In certain cases, it will be quite possible that every page the SAS application asks for causes a page fault, and performance will be dismal. If the application can't be recoded (fewer iterations or fewer variables used), the only way to improve performance would be to add memory to the system. If these jobs are critical for your job function, then it should be justifiable that more memory is needed.

We have hopefully demonstrated the effects of paging. When asked "Do SAS applications require alot of memory?"; the answer is, "In general, no, SAS applications do not require alot of memory".  For "most" procedures, the SAS System works extremely well in low memory configurations. However,  specific applications can have large memory requirements either by user directive or if there are problems to solve which require large memory configurations.

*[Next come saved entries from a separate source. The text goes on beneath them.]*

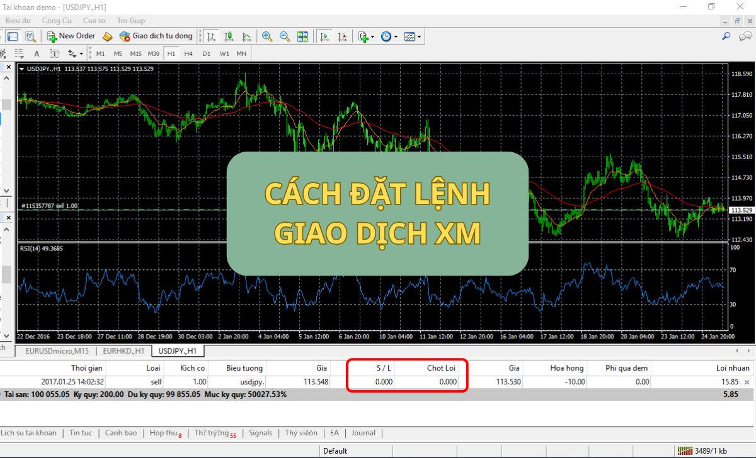756x458 pixels.
Task: Zoom in on the chart
Action: pos(267,36)
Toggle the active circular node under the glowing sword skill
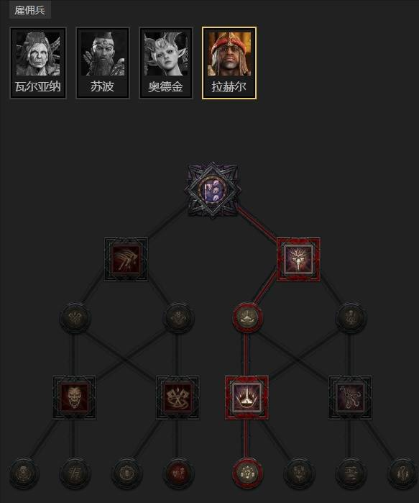The height and width of the screenshot is (503, 419). (x=247, y=318)
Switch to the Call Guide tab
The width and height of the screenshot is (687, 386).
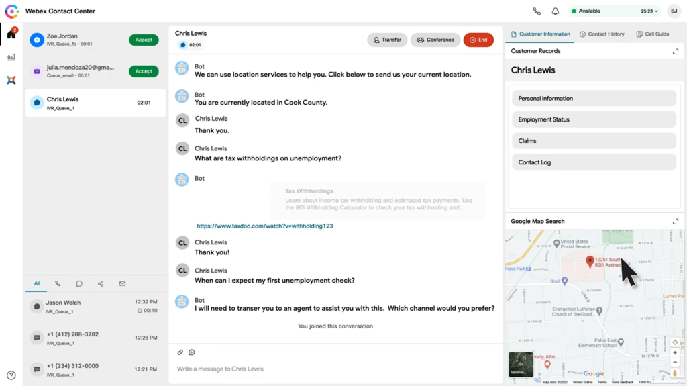point(653,34)
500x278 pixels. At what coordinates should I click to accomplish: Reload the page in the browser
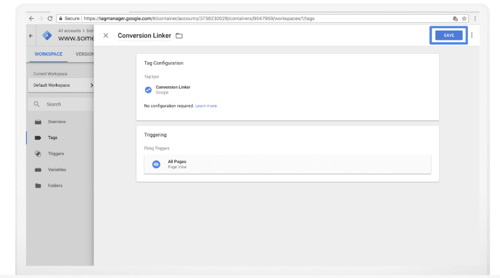(x=49, y=18)
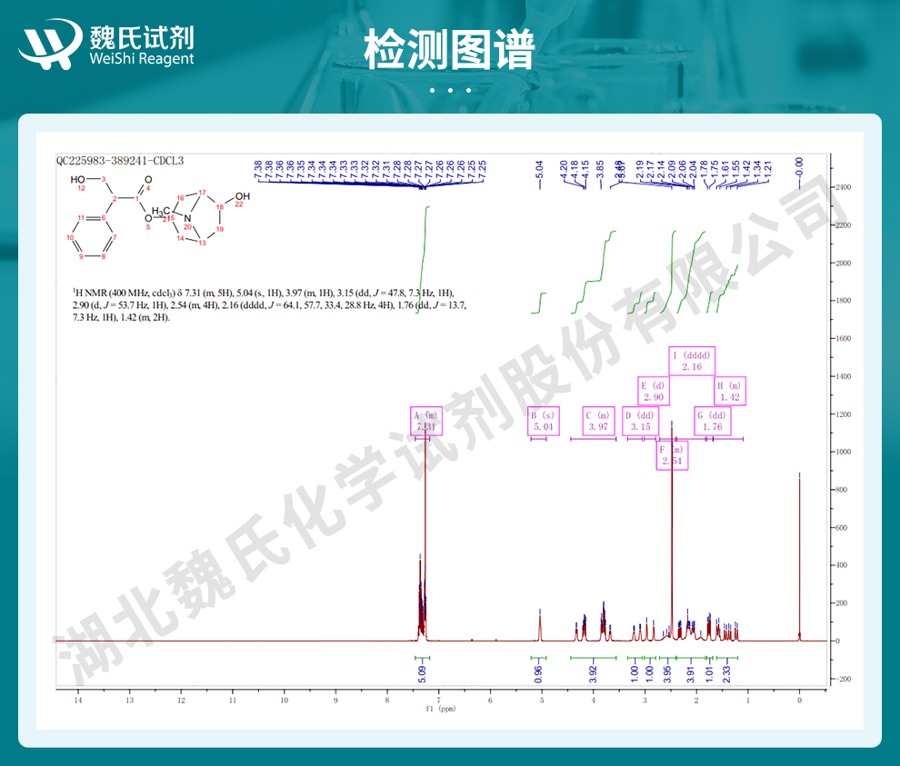Select the A (m) 7.31 multiplet box

coord(426,421)
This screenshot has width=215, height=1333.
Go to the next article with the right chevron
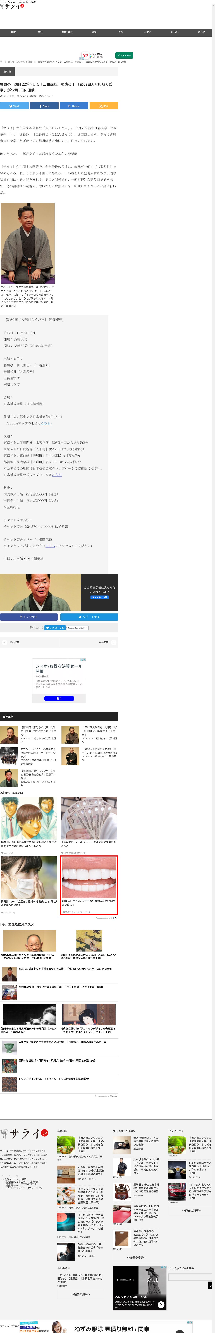click(x=113, y=642)
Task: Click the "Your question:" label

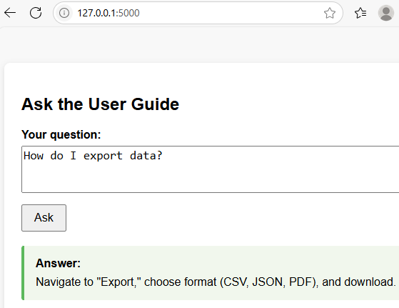Action: pos(61,134)
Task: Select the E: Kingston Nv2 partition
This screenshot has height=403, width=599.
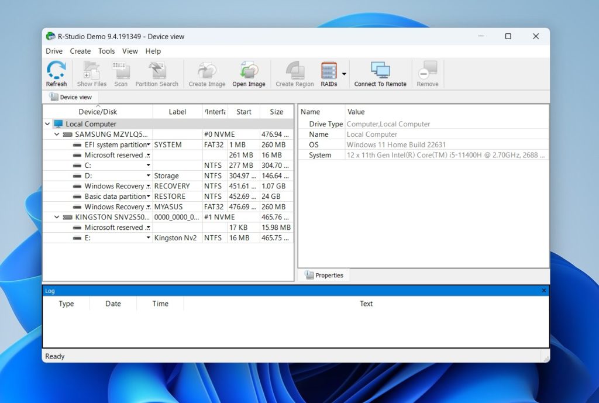Action: (88, 237)
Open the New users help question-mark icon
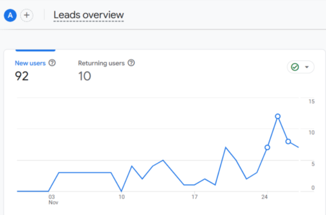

Usually, the Biggest Payoff

  • Application Coding...

In a reasonably configured system, the most performance gain can usually be realized by tuning the application.  The manual, SAS Programming Tips: A Guide to Efficient SAS Programming outlines basic principals for writing efficient SAS code, namely:

  • Read and write data selectively.  I/O is often the largest single component of program execution time.
    Samples:
    • Use DROP/KEEP to eliminate unnecessary fields in data sets.
    • Use SHAREBUFFERS on infile statements to eliminate the need for separate input and output buffers.
    • Create indexes when appropriate:
      • the data set is relatively large
      • data set not frequently updated
      • data frequently subset by values of the indexed variable
      • data is uniformly distributed
      • result sets are usually less than 30% of entire data set
  • Execute only the statements you need, in the order you need them. Samples:
    • Use mutually exclusive conditions - IF-THEN/ELSE instead of IF-THEN
    • Write conditions in order of descending probability
      /* China is most likely */
      select(country);
         when('China') output
              china1;
         when('India') output
              india1;

       ....
    • Use IN operators rather than logical OR operators
          if street in ('Maple', 'Elm', 'Willow') instead of
          if street='Maple' or street='Elm' or street='Willow' then
    • Use _TEMPORARY_ arrays rather than variables you DROP as they can reduce storage as well as CPU time based on their contingous memory locations.
    • Set lower bound of arrays to 0.
  • Take advantage of SAS procedures. Samples:
    • Use PROCs if possible rather than creating your own data step.
    • Use PROC DATASETS to copy datasets with indexes.
    • Use WHERE conditions in procedures.
    • Use SQL procedures to simplify code.
  • Know SAS System defaults. Samples:
    • Reduce the storage space for variables.  The SAS System uses 8 bytes for numeric variables.  Storage can be saved if you were to shorten variables such as house number or building number.
    • Use character rather than numeric variables. GENDER  stored as a numeric 1 or 0 would be 8 bytes compared to a 1 byte character 'F' or 'M'.
    • Avoid default type conversions - Use the PUT function to perform numeric-to-character conversions and INPUT function for character-to-numeric conversions.
  • Control sorting. Samples:
    • Sort only when necessary.
    • Sort as few observations and variables as possible.
    • Use NOEQUALS if it is not necessary for observations within BY groups to have the same relative order.  If you do not care about the ordering within each CITY grouping below, we specify NOEQUALS.
          proc SORT data=big noequals;
             by city;
          run;
  • Know your data and test programs. Samples:
    • Examine raw data before reading them.
    • Label variables and data sets.
  • Code clearly

This manual does a nice job of cross referencing the tips and suggestions  by resources saved: CPU, I/O, memory and should be a must-read for SAS application developers.  The suggestions above are only a small sample of what is covered.  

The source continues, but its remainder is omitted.